24/3/2014, [*] Frank Furedi, Spiked Online e 30/3/2014, 4th
Media, Pequim
Traduzido pelo pessoal da Vila Vudu
A arrogância autista
dos neodemonizadores da Rússia no ocidente é espantosa.
|
Vladimir Putin |
Será que
diplomatas e jornalistas ocidentais falam sério quando acusam o governo russo
de estar lançando uma nova Guerra Fria? Será que realmente acreditam em sua
própria retórica, quando dizem que Putin tem ambições expansionistas e quer reconstruir
o Império Soviético?
Será que
Hillary Clinton, ex-secretária de Estado dos EUA falava a sério quando disse
que as ações da Rússia na Crimeia seriam semelhantes “ao que Hitler fez antes,
nos anos 1930s”? Outros observadores anti-Rússia disseram também que a
incorporação da Crimeia na Rússia seria análoga à anexação da Áustria pela
Alemanha nazista nos anos 1930s. Será que toda essa gente acredita sinceramente
na própria interpretação dos atuais eventos geopolíticos?
É sempre
difícil, se não perigoso, especular sobre o processo mental que leva diplomatas
poderosos e líderes políticos a dizer certas coisas. É especialmente difícil
dar conta do significado da dinâmica que converteu a crise na Ucrânia em perigosa
disputa internacional.
Em entrevista
recente, um jornalista russo perguntou-me por que a imprensa-empresa ocidental
tornara-se tão descuidada no trabalho de checar informações sobre a Ucrânia e,
em geral, sobre a Rússia. Senti-me sem argumentos para responder e fui forçado
a pedir tempo para pensar melhor.

## PEDIDO 1
Retorne, sem nenhuma alteração, o trecho do artigo sobre a Rússia que começa nas palavras que contêm "Em entrevista" e termina em "para pensar melhor.".
## PEDIDO 2
Diga se cada afirmação abaixo está de acordo com o artigo sobre a Rússia, respondendo sim ou não e citando as palavras do artigo que decidem a questão.
(a) Hillary Clinton comparou as ações da Rússia na Crimeia ao que Hitler fez nos anos 1930.
(b) O autor respondeu de imediato à pergunta do jornalista na entrevista.
(c) A pergunta sobre a checagem de informações foi feita por um jornalista americano.
## PEDIDO 3
Dê continuidade ao artigo sobre a Rússia e a Crimeia a partir da última frase apresentada.

## DADOS EXIBIDOS
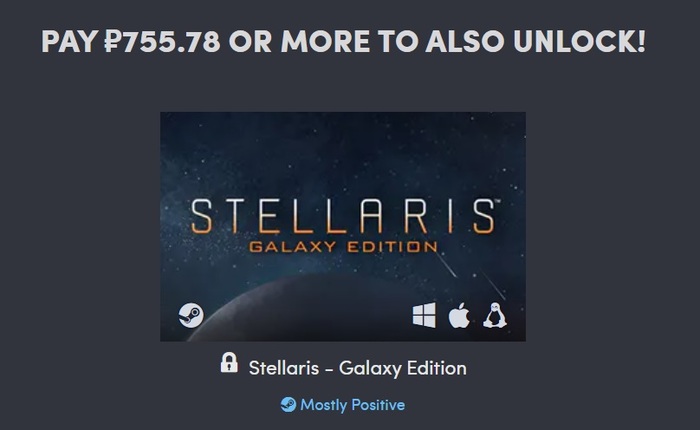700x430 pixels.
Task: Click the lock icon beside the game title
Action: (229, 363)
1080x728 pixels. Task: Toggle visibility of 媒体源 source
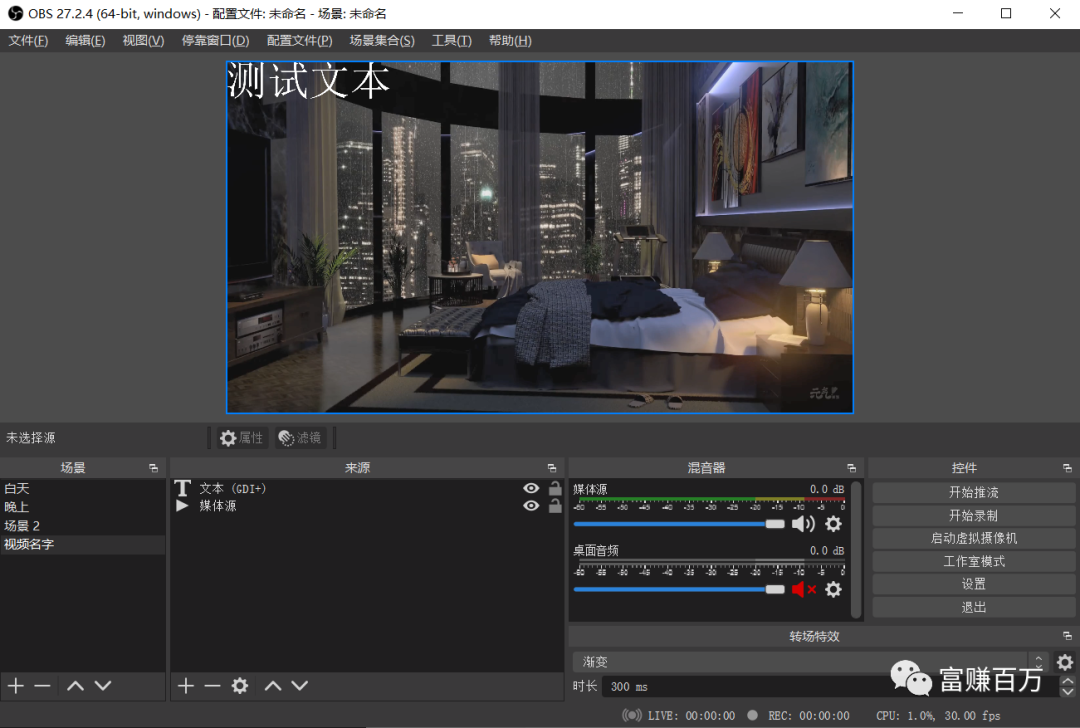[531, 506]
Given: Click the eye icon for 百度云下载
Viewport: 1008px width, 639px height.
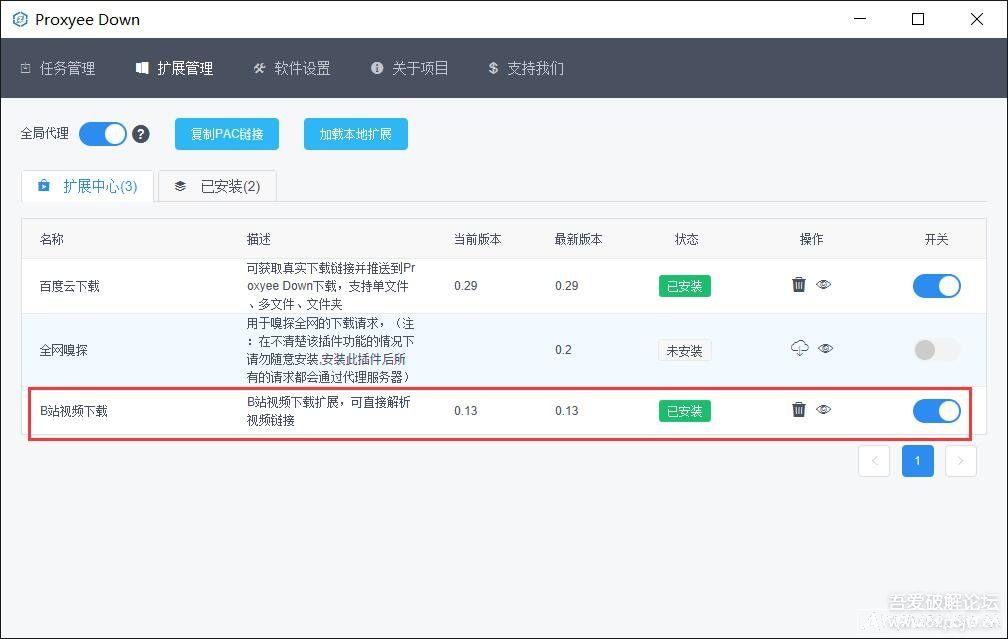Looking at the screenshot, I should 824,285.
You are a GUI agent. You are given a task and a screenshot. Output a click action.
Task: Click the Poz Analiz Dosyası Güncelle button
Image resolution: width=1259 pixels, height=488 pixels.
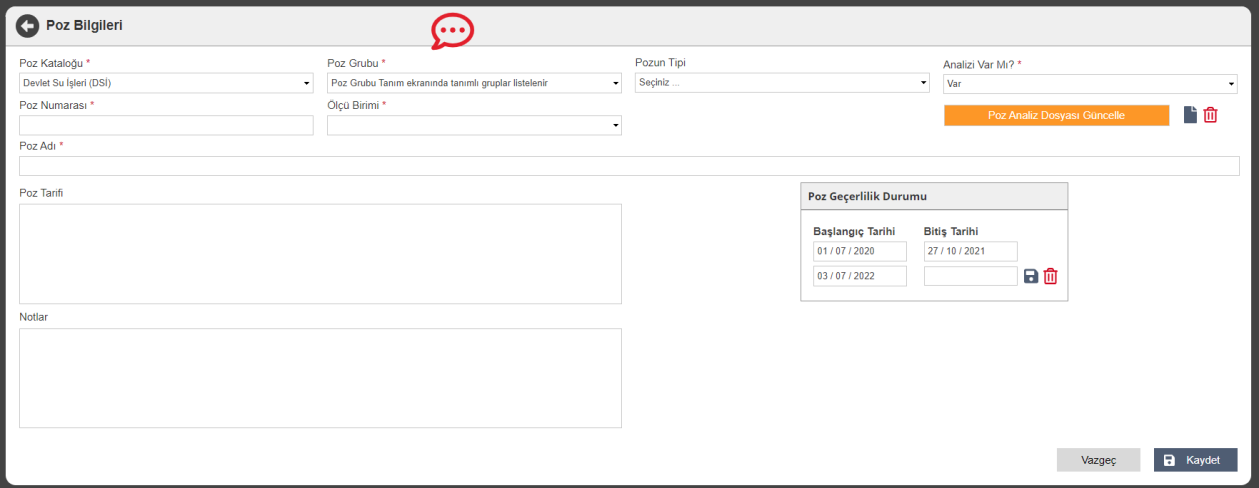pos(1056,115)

## RESPOSTA 1
Em entrevista
recente, um jornalista russo perguntou-me por que a imprensa-empresa ocidental
tornara-se tão descuidada no trabalho de checar informações sobre a Ucrânia e,
em geral, sobre a Rússia. Senti-me sem argumentos para responder e fui forçado
a pedir tempo para pensar melhor.

## RESPOSTA 2
(a) Sim: "as ações da Rússia na Crimeia seriam semelhantes “ao que Hitler fez antes, nos anos 1930s”".
(b) Não: "Senti-me sem argumentos para responder e fui forçado a pedir tempo para pensar melhor".
(c) Não: "um jornalista russo perguntou-me".

## RESPOSTA 3
Depois de
analisar as declarações sobre a Ucrânia feitas por diplomatas ocidentais ao
longo das duas últimas semanas, cheguei à conclusão, nada confortável, de que
os motivos por trás da demonização da Rússia são decorrência de convicções
sinceras. [1] Claro que há muita
propaganda, distorções propositais e muita fantasia nessa campanha – mas a
‘'ideia geral'’ que a campanha manifesta foi tão profundamente internalizada por
tantos no ocidente, que, agora, já constitui a realidade deles, uma espécie de
para-realidade.
E o fato de
que uma nova ninhada de pressupostos cruzados da Guerra Fria tenham-se
autoconvencidos da ‘'verdade'’ da própria retórica pode ter consequências ainda
mais desestabilizadoras do que se a campanha fosse só exemplo cínico de realpolitik à
moda antiga. A realpolitik tinha o mérito, pelo menos, de ter
raízes plantadas no mundo real; a atual campanha anti-Rússia, ao contrário, é
baseada em confusão generalizada e, ainda pior, em autoengano.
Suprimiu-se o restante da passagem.